Lines in the listing below that include the word "user" need to be copied.

━━━━━━

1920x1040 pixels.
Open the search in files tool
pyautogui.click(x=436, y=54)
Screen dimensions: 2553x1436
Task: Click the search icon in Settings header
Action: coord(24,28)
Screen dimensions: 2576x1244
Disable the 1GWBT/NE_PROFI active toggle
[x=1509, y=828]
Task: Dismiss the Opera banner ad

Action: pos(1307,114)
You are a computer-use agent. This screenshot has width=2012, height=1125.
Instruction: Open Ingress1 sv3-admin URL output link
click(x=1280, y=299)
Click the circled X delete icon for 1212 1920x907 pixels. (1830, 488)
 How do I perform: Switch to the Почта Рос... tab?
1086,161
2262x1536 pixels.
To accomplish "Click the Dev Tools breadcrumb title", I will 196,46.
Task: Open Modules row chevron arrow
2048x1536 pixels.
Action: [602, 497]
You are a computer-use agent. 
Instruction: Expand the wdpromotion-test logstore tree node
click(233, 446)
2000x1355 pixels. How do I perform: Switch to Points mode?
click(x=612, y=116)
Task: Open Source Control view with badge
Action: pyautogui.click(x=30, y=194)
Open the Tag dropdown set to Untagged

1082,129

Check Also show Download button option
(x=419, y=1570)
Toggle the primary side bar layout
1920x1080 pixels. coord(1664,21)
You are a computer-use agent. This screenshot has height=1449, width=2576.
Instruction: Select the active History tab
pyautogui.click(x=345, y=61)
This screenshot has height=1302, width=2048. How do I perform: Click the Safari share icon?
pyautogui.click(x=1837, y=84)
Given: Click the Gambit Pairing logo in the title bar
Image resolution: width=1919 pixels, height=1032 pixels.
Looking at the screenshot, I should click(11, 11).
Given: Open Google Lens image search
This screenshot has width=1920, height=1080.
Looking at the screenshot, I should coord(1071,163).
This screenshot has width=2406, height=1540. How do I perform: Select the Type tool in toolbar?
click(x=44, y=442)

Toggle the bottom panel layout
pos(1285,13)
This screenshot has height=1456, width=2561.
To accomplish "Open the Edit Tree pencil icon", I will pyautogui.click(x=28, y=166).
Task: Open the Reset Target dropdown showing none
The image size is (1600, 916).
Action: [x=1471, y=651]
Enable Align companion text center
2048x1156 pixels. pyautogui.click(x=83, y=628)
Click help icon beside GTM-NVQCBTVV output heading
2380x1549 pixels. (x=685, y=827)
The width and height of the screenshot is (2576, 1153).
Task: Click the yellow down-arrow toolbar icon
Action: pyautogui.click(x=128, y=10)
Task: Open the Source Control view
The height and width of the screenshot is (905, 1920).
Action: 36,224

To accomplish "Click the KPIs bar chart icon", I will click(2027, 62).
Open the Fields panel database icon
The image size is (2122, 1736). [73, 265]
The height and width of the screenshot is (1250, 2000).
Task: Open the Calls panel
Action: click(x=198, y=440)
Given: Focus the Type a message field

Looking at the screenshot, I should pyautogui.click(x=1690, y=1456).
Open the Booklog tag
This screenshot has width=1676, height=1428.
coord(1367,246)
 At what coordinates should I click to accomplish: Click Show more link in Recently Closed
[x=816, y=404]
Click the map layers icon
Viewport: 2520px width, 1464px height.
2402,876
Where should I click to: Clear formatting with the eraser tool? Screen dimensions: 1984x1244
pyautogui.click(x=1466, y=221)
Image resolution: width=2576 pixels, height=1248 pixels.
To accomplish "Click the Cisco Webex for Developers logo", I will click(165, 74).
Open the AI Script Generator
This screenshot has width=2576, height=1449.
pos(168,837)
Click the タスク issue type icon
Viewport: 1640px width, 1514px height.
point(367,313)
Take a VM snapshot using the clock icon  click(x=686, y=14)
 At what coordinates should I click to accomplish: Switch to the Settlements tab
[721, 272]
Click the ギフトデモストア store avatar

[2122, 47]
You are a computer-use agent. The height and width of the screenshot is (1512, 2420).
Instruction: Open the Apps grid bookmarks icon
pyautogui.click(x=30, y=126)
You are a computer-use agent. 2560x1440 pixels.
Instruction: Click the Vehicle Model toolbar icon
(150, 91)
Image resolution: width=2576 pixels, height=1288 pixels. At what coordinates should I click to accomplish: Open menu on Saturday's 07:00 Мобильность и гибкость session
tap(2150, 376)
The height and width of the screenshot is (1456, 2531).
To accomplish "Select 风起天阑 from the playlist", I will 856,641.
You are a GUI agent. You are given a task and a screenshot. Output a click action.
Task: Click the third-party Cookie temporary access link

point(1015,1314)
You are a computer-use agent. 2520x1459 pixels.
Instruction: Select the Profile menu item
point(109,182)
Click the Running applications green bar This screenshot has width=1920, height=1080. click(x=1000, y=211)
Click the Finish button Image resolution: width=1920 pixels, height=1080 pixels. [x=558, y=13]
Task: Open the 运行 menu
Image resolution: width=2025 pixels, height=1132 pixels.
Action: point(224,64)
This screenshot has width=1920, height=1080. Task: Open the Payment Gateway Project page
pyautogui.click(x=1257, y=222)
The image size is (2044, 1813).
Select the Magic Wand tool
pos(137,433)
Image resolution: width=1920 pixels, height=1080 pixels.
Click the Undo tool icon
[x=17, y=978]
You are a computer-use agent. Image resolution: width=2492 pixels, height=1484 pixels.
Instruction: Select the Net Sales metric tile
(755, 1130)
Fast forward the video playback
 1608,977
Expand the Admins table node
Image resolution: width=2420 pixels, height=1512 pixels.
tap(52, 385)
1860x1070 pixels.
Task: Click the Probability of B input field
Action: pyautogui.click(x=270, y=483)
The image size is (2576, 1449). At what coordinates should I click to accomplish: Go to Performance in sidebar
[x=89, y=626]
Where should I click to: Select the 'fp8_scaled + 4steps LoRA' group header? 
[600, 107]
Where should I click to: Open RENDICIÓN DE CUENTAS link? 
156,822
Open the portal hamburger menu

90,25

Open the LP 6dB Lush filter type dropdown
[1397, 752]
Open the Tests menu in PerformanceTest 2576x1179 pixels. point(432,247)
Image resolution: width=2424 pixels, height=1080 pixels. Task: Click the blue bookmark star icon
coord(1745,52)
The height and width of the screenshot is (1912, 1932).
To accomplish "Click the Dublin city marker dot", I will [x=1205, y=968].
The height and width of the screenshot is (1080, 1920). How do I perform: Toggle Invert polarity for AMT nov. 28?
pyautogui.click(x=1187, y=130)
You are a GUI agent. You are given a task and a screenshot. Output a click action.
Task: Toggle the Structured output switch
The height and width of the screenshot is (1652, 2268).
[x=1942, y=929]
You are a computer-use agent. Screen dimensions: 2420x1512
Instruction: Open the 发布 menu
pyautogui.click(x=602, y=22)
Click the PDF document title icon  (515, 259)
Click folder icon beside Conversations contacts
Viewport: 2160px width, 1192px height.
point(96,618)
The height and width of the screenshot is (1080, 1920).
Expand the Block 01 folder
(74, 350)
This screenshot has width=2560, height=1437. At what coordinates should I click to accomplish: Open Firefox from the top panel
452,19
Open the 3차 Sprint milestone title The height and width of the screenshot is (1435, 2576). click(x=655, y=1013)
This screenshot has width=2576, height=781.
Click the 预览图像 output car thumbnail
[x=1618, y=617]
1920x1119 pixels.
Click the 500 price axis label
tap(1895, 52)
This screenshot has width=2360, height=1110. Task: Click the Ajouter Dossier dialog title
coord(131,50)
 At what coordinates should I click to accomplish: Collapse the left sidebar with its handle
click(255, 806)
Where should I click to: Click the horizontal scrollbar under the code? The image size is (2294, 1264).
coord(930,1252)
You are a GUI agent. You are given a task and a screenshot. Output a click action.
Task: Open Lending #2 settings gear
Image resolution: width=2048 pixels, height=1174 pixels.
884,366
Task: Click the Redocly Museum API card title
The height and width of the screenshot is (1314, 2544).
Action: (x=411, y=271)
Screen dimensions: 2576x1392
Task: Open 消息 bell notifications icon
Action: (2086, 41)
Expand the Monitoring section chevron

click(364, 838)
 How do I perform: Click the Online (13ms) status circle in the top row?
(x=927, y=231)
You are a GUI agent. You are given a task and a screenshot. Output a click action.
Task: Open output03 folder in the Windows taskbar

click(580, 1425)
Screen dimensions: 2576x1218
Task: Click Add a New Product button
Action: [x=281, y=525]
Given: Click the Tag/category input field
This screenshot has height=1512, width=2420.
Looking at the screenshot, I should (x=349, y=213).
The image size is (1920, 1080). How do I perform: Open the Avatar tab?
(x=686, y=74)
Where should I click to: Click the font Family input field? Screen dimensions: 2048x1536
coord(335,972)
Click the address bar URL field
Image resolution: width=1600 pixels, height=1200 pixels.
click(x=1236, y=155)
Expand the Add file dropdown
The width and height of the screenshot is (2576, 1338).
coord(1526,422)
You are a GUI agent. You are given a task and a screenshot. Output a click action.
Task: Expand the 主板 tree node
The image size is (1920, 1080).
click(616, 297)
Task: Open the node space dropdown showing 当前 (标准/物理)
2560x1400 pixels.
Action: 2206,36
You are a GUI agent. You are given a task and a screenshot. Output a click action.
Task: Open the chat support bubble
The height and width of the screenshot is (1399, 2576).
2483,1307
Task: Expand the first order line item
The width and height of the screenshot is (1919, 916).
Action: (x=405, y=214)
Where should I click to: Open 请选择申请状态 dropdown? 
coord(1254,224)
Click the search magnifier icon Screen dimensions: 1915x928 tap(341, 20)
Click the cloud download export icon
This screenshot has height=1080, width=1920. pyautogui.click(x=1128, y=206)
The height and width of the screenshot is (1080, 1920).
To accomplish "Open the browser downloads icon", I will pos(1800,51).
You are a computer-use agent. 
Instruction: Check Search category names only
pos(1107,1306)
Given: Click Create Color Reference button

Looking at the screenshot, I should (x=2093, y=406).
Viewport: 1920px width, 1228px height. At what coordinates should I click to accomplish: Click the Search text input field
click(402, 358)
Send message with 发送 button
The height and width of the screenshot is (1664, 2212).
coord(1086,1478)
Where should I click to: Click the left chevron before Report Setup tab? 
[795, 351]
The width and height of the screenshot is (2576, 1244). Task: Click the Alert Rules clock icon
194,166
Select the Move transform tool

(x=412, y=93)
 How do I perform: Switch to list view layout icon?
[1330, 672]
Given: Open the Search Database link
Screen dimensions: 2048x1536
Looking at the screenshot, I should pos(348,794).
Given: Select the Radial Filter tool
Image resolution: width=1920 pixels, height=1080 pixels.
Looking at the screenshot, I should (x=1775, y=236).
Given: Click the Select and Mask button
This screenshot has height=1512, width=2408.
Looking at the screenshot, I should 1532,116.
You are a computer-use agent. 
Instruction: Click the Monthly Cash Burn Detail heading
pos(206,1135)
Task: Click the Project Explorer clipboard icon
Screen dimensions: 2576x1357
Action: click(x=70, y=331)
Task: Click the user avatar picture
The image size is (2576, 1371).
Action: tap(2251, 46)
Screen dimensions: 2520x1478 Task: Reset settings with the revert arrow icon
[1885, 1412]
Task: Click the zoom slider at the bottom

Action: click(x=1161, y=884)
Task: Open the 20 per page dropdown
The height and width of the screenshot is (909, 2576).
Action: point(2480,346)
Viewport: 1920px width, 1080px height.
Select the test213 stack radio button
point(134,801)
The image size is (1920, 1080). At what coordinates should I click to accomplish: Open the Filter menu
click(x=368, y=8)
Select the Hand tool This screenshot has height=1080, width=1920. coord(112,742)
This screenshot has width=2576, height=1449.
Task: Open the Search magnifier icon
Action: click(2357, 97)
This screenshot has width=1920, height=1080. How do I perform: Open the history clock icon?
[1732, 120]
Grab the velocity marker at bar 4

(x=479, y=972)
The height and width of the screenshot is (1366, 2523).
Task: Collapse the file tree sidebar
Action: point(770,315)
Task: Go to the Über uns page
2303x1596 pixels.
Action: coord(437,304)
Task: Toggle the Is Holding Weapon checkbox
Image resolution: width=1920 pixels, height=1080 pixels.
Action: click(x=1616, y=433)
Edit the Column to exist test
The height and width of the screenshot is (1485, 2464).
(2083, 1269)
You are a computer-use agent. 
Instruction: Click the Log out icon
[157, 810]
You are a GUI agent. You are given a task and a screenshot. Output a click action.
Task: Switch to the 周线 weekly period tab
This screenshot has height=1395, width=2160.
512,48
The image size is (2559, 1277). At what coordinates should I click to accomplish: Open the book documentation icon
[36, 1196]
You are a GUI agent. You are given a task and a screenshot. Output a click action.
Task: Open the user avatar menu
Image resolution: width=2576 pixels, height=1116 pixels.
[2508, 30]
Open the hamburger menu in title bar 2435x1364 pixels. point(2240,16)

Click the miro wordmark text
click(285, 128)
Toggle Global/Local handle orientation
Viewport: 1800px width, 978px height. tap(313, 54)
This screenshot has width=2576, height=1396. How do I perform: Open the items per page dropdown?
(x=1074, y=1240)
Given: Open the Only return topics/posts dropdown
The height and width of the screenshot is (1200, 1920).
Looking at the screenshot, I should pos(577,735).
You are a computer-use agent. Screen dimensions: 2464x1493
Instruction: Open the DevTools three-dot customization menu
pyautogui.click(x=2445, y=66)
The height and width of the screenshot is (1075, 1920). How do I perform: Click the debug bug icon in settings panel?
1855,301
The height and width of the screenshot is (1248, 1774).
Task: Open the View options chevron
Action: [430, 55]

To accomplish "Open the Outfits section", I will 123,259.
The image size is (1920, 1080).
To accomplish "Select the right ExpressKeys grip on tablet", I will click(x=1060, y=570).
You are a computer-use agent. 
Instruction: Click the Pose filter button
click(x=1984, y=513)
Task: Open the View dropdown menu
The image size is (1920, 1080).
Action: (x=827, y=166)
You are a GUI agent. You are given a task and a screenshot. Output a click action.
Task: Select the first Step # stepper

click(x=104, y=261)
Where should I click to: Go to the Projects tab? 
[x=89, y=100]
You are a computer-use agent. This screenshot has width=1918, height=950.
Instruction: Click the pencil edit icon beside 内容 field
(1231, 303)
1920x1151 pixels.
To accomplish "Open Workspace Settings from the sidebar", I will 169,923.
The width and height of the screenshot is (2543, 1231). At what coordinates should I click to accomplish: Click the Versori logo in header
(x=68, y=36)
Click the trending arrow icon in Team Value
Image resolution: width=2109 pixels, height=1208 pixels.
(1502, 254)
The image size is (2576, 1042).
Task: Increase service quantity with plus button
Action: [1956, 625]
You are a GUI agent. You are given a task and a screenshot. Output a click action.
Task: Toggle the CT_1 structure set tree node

━━━━━━

- [COMPLETED TASK]:
Task: Click the user avatar picture
Task: Open the user avatar menu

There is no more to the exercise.